課題一覧:
- a) 犬の心タンポナーデについての本文で、筆者がこの病態を記事で解説することにした理由を、本文の記述に沿って説明せよ。
- b) 犬の心タンポナーデについての本文から、「そこで本記事では、犬の心タン」で始まり「正常な量の心膜液は、心臓の活動を円滑にする潤滑油の役割をしています。」まで続く部分を、一字も変えずに書き写せ。

本文抜粋:
###
犬の心タンポナーデって何?パニックにならないための知識を紹介!
急な虚脱や失神のために動物病院に緊急搬送されることも多いですが、その背景には腫瘍などの疾患が存在し、定期的な健康診断によってリスクを回避できることもあります。
本記事では犬の心タンポナーデについて解説し、犬のQOLを少しでも上昇させることを目的とします。
獣医師としても、緊急疾患であるため診察室内でゆっくりと説明する機会も少ないのが現状です。
しかし心タンポナーデは腫瘍と関連することも多く、犬の寿命が延長している昨今では報告も多くなっている病態です。
そこで本記事では、犬の心タンポナーデの症状や診断、治療から予後まで解説していきます。
日常生活において愛犬の異変に気付ける手助けになればと思いますので、最後まで読んで頂きたいです。
心タンポナーデとは
心臓は心膜という膜に覆われており、その心膜と心臓の間(心膜腔)は心膜液で満たされています。
正常な量の心膜液は、心臓の活動を円滑にする潤滑油の役割をしています。
しかし心膜腔に液体が過剰に貯留し、心臓の動きを阻害する状態を心タンポナーデと言います。
心タンポナーデは緊急疾患に分類され、救急処置が求められます。
また元々心疾患を持っている犬は、少量の心膜液貯留でも心タンポナーデに陥ることもあります。
###
提供データ:

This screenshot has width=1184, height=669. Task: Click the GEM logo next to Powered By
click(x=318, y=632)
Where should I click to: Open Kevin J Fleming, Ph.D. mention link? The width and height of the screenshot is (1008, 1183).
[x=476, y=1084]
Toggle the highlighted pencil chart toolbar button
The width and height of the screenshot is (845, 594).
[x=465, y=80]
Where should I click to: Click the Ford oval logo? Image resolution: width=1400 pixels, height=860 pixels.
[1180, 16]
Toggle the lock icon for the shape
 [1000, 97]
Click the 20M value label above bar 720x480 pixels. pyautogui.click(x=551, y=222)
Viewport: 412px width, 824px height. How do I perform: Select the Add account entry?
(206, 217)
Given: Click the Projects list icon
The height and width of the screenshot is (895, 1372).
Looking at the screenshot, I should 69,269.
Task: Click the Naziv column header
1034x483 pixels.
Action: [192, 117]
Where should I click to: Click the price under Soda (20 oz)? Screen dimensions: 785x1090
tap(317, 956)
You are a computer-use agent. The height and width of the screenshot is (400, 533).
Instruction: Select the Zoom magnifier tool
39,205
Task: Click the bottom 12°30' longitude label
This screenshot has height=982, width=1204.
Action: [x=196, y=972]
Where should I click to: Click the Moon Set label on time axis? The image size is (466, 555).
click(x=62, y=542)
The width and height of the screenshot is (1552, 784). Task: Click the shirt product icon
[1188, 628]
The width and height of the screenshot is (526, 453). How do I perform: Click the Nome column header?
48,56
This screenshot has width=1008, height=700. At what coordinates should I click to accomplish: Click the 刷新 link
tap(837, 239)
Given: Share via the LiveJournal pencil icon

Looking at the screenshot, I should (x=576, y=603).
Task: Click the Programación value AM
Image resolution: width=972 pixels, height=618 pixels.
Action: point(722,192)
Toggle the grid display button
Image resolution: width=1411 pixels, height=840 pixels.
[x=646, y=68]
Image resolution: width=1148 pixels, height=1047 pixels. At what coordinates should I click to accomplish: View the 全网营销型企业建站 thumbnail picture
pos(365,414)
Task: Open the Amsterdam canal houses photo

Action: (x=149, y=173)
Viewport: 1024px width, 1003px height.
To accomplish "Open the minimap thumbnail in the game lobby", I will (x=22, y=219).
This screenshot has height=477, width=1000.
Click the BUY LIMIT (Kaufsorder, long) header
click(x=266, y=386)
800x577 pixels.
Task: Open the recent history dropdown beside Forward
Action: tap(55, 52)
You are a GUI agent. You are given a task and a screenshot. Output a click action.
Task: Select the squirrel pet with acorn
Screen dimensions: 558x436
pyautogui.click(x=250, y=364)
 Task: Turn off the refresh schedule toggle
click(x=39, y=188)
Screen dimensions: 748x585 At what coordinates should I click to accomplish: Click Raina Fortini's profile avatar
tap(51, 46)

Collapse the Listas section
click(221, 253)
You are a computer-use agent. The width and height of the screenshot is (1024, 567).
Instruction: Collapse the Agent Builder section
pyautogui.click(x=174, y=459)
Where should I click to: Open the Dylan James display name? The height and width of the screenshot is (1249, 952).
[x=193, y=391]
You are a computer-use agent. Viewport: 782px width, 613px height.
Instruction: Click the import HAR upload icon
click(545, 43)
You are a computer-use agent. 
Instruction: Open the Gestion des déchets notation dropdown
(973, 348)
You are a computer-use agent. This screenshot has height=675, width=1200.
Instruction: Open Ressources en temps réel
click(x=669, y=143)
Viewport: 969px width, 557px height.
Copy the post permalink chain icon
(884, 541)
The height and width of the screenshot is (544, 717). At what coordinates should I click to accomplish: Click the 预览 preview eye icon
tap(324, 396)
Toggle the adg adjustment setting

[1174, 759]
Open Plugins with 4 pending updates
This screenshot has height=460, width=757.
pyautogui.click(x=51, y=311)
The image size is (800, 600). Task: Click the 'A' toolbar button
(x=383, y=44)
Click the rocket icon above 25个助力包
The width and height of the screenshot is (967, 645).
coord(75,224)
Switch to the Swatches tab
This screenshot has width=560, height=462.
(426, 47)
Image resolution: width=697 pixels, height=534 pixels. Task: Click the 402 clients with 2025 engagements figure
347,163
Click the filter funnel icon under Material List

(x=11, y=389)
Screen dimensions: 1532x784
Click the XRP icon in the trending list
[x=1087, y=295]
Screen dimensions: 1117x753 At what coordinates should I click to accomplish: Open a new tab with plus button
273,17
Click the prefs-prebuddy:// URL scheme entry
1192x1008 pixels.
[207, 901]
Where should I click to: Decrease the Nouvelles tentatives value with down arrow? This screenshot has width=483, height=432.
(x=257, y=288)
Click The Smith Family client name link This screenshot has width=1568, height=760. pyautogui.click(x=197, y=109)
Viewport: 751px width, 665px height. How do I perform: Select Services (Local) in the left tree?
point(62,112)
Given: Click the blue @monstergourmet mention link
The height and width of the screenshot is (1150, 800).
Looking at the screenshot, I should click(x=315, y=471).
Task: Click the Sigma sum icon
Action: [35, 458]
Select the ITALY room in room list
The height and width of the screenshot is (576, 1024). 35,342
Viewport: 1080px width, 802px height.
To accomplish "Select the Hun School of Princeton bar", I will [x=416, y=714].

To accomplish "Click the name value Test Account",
###
解答一覧:
- a) 心タンポナーデは緊急疾患なので、獣医師が診察室でゆっくり説明する機会が少ない。一方で腫瘍と関連することが多く、犬の寿命が延びている近年は報告も増えている。そのため記事で解説することにした。

- b)
そこで本記事では、犬の心タンポナーデの症状や診断、治療から予後まで解説していきます。
日常生活において愛犬の異変に気付ける手助けになればと思いますので、最後まで読んで頂きたいです。
心タンポナーデとは
心臓は心膜という膜に覆われており、その心膜と心臓の間(心膜腔)は心膜液で満たされています。
正常な量の心膜液は、心臓の活動を円滑にする潤滑油の役割をしています。